| 6:15 pm on Aug 26, 2004 (gmt 0)|
> Found in SERPs for looking for the site itself, or ranking for search terms?
Ranking for search terms (as I said, not competitive, but ranking Top 10).
> BTW, has anyone given any thought to a connection between the so-called sandboxing and that Local Rank patent Google got last year?
I think IP monotony has some correlation with sandbox effects. Has anyone the same experience?
| 7:23 pm on Aug 26, 2004 (gmt 0)|
> Take a successful domain move it to a completely new URL, wait two months and I assure you will beleieve sandboxing exists. Don't forget your 301's.
Did the IP change?
| 7:28 pm on Aug 26, 2004 (gmt 0)|
I am 100% certain that a boost from new incoming links is delayed. The delay appears to vary from 2-3 months because the spidering/indexing/boosting cycle is unclear. Call it a sandbox if you like.
However, Google still wants to provide fresh content so I suspect newly published pages are given a few weeks of prominence before being ranked entirely on their merits. I suspect the length of this period of prominence is related to the "spidering/indexing/boosting cycle" too.
Does this apply to both commercial and non-commercial pages? I believe so, but what is a non-commercial page? There are very few purely non-commercial pages IMHO, a few personal home pages and a few "family news" type pages...

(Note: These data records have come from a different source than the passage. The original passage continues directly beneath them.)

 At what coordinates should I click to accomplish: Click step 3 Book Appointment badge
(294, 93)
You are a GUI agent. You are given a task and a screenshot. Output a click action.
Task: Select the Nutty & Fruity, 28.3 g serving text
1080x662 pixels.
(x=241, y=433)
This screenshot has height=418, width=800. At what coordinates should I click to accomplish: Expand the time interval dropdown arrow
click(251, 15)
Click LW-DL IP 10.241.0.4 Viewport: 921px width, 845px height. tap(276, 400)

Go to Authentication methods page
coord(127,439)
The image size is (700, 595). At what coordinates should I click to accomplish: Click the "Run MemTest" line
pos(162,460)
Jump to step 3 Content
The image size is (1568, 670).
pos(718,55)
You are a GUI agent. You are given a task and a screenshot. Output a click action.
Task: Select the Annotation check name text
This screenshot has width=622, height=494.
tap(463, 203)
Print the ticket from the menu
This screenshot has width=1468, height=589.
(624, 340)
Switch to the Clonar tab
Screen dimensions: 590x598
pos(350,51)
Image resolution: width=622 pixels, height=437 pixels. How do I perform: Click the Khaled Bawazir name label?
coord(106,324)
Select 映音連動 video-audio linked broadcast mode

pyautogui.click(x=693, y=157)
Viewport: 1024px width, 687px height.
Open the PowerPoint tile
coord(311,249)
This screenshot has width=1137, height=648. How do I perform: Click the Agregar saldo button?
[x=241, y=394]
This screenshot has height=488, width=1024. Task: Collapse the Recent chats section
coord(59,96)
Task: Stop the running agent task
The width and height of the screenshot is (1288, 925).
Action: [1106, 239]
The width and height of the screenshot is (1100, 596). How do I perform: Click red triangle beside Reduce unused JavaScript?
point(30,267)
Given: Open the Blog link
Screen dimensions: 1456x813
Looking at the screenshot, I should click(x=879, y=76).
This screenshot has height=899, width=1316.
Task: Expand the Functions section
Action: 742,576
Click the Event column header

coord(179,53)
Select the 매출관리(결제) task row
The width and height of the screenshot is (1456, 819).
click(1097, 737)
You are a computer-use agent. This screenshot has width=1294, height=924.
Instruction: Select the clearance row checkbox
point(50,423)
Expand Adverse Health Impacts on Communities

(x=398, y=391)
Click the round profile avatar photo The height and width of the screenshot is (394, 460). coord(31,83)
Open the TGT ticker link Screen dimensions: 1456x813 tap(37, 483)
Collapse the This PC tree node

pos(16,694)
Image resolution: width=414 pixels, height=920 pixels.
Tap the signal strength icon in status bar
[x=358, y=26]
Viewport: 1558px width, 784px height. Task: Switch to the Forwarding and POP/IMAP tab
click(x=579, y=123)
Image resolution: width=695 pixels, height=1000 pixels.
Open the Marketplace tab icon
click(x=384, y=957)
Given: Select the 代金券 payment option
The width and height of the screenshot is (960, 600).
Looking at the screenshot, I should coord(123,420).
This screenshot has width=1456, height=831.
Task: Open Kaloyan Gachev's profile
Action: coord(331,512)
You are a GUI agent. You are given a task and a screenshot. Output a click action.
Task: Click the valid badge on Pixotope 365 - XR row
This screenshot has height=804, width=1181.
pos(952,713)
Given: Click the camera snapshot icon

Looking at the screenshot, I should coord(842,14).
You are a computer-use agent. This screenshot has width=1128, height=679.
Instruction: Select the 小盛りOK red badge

| 8:51 pm on Aug 26, 2004 (gmt 0)|
I don't dare offer any theories, only my experience.
My own new personal site (non- commercial) was picked up by Google and ranking well in less than 2 months. The only incoming link is from dmoz. It started showing PR (toolbar) in that same time frame.
But the two commercial sites I'm working on have been live for 2 months and they're both getting no love from Google. Both have a few incoming links from decent PR sites. No dmoz listings yet. Neither is showing PR (toolbar), even though one is showing backlinks. One is an affilliate site, the other is not.
All three are on the same IP block. I do believe in the sandbox, I just don't know what triggers it.
| 11:41 pm on Aug 26, 2004 (gmt 0)|
When you say "ranking well" are the key phrases that your site is ranking well for used in the anchor text of your dmoz listing?
| 7:20 am on Aug 27, 2004 (gmt 0)|
> I am 100% certain that a boost from new incoming links is delayed.
But why are some sites ranking very fast, like Mona's or in my experiment?
| 8:42 am on Aug 27, 2004 (gmt 0)|
Yes, it was calving off a directory from one site form a new site with a different host.
| 10:36 am on Aug 27, 2004 (gmt 0)|
|When you say "ranking well" are the key phrases that your site is ranking well for used in the anchor text of your dmoz listing? |
The one in the the anchor text is #1. And certainly the other phrases ranking well are not nearly as competitive as the ones for commercial sites either. But I have been doing SEO for a long time, and there is a diiference to how that site is performing vs. the other 2. I can see it and (this may sound weird) but I can feel it, too. I just don't know why - there could easily be factors I'm not even thinking about.